> **YOUR GOAL**:
Replace "Select" with "Pick" in the lines from the line with "The height and width of the screenshot is (524, 677)." to the line with "(x=118, y=413)", and write out only those lines with all else unchanged. Leave the pictures out of your answer.
::::
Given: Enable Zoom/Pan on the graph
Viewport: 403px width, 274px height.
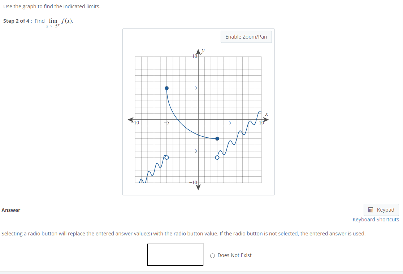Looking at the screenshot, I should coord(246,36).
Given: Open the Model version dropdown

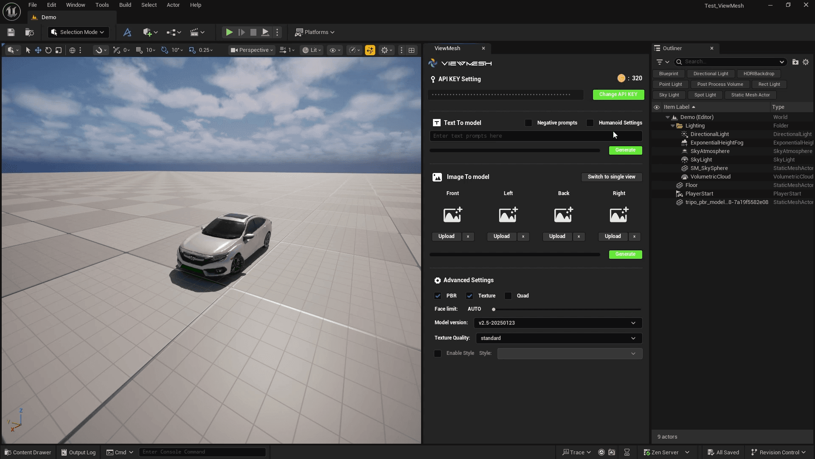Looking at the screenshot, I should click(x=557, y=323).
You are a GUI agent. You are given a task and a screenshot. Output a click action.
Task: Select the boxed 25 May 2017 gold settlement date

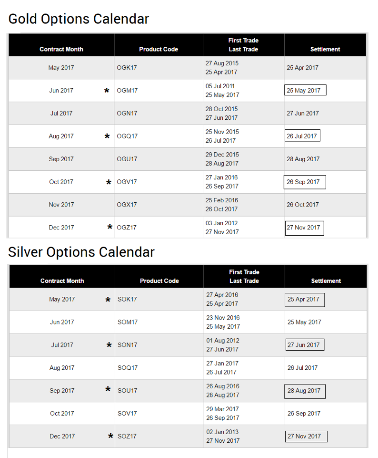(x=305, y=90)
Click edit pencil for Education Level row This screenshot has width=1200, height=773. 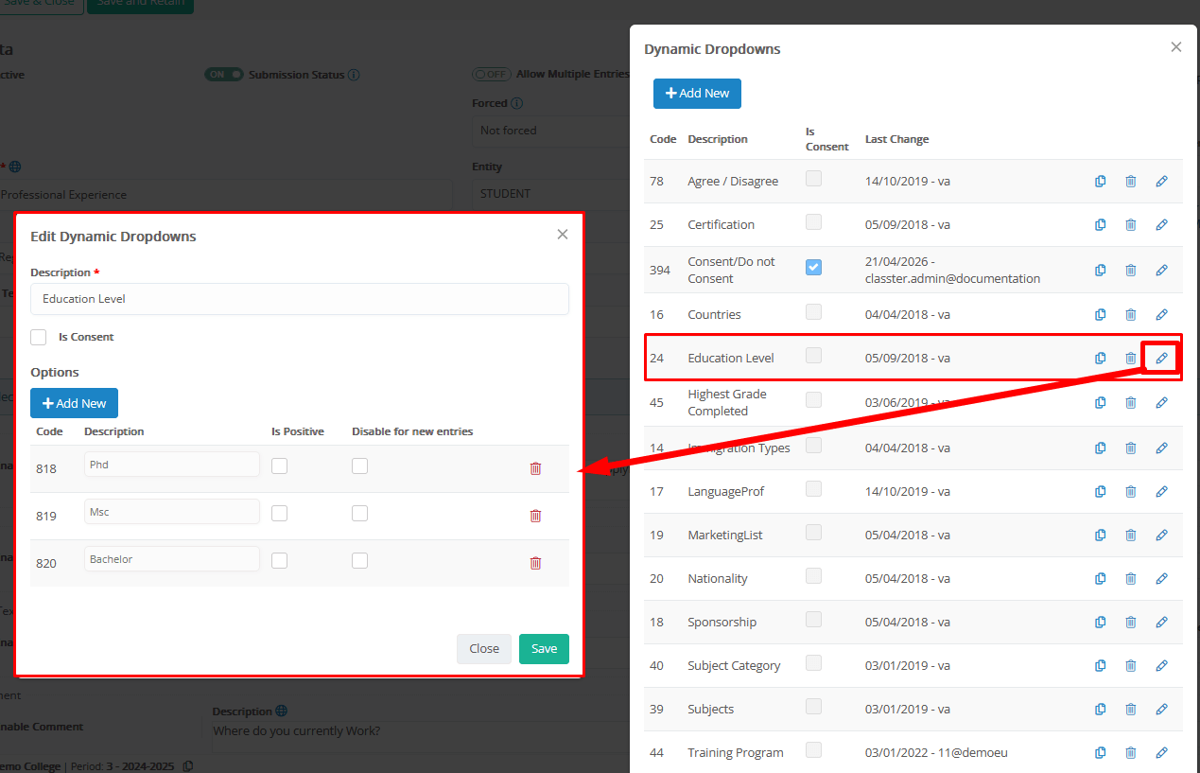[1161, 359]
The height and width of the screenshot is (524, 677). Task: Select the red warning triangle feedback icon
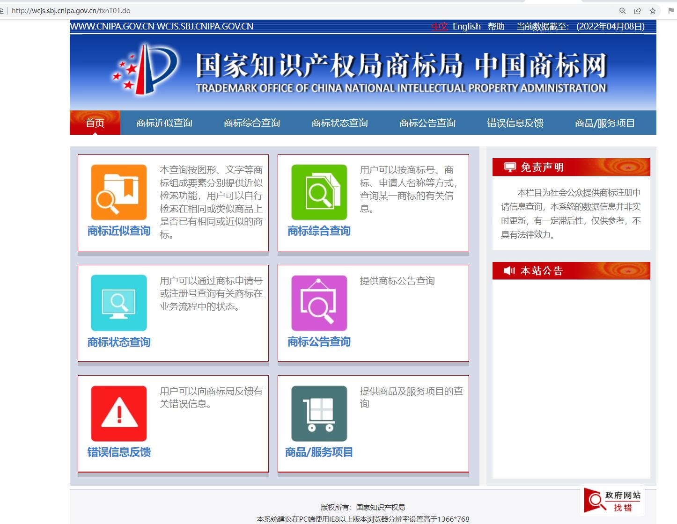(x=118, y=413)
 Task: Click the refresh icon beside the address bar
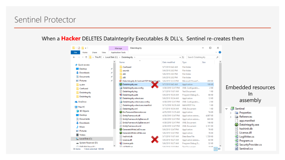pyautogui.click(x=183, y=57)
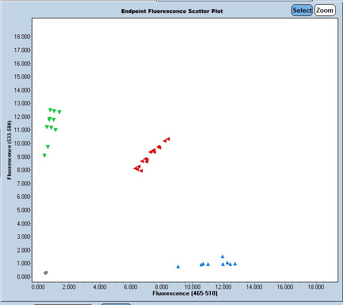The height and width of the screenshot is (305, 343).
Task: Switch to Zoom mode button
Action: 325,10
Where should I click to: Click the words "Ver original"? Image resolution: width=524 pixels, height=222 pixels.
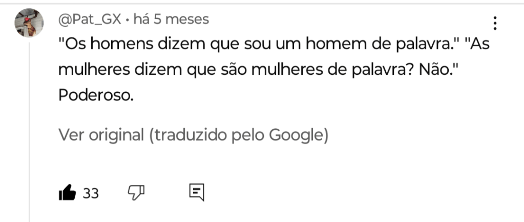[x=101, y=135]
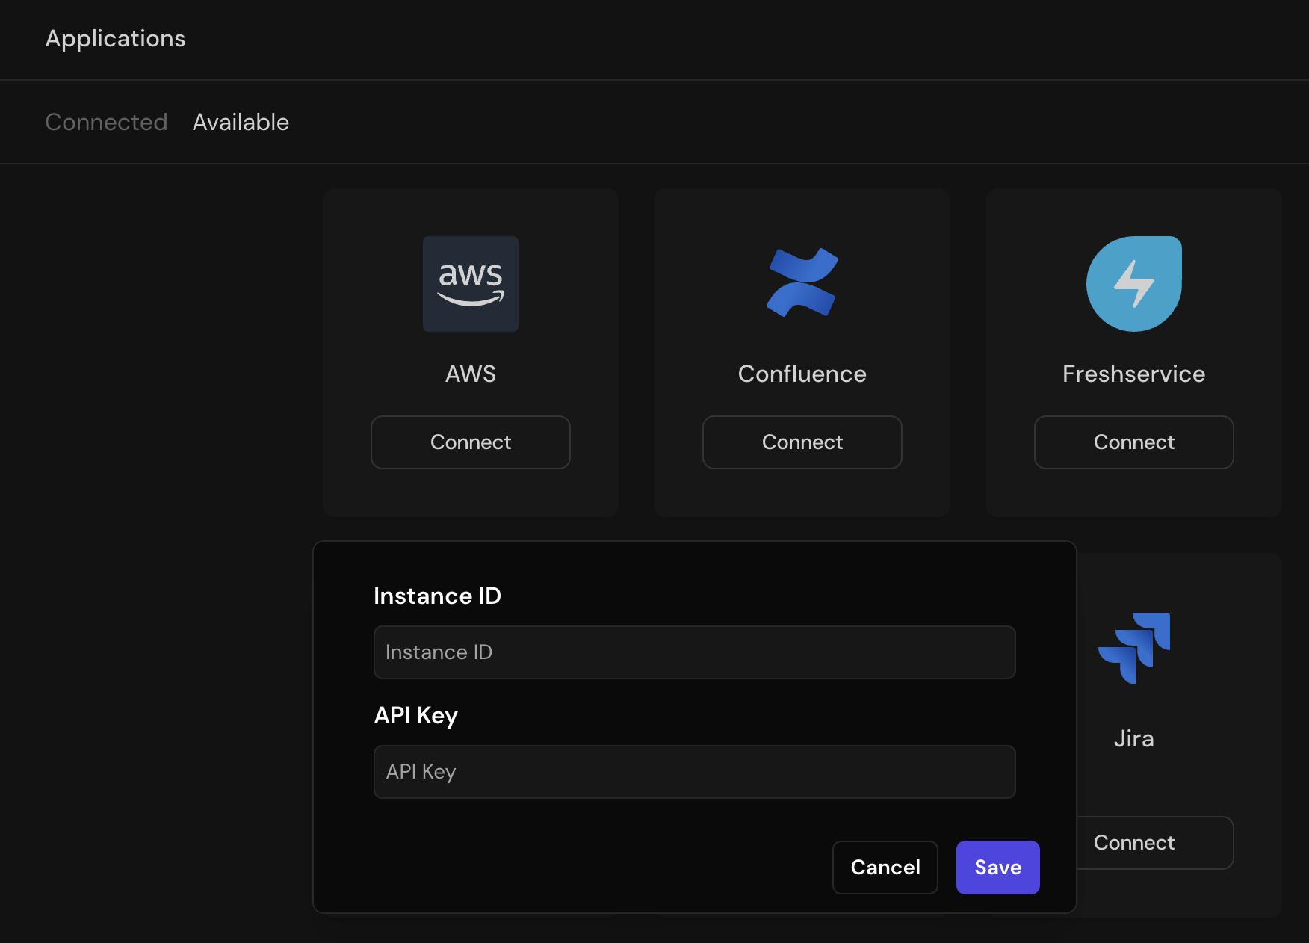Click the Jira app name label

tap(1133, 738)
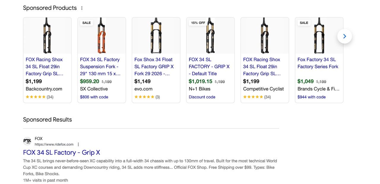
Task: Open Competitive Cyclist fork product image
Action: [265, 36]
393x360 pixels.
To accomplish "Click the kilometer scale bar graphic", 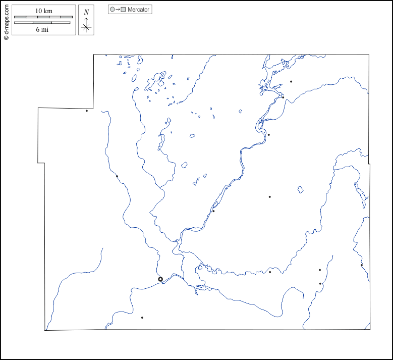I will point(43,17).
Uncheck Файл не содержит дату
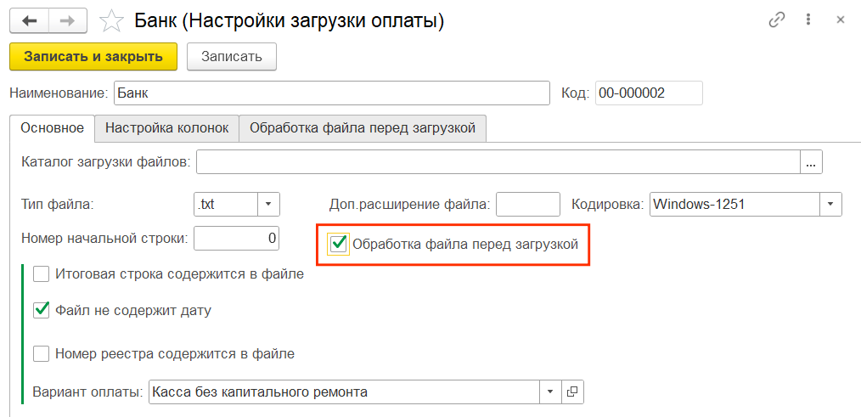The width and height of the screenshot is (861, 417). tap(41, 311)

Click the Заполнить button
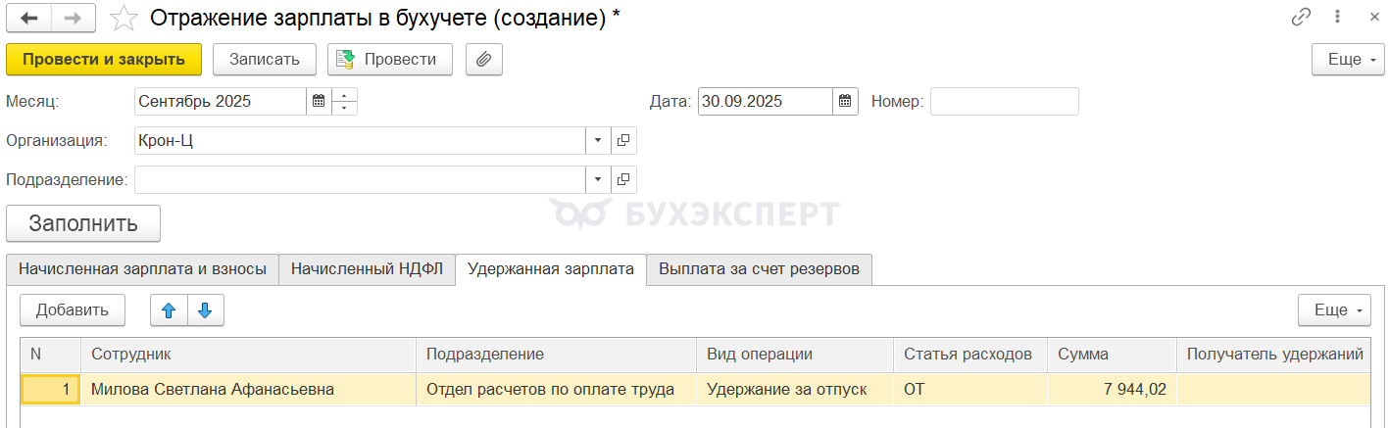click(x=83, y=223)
::::
> **ANSWER TO THIS TASK**:
The height and width of the screenshot is (524, 677). Task: Pick the red warning triangle feedback icon
(x=118, y=413)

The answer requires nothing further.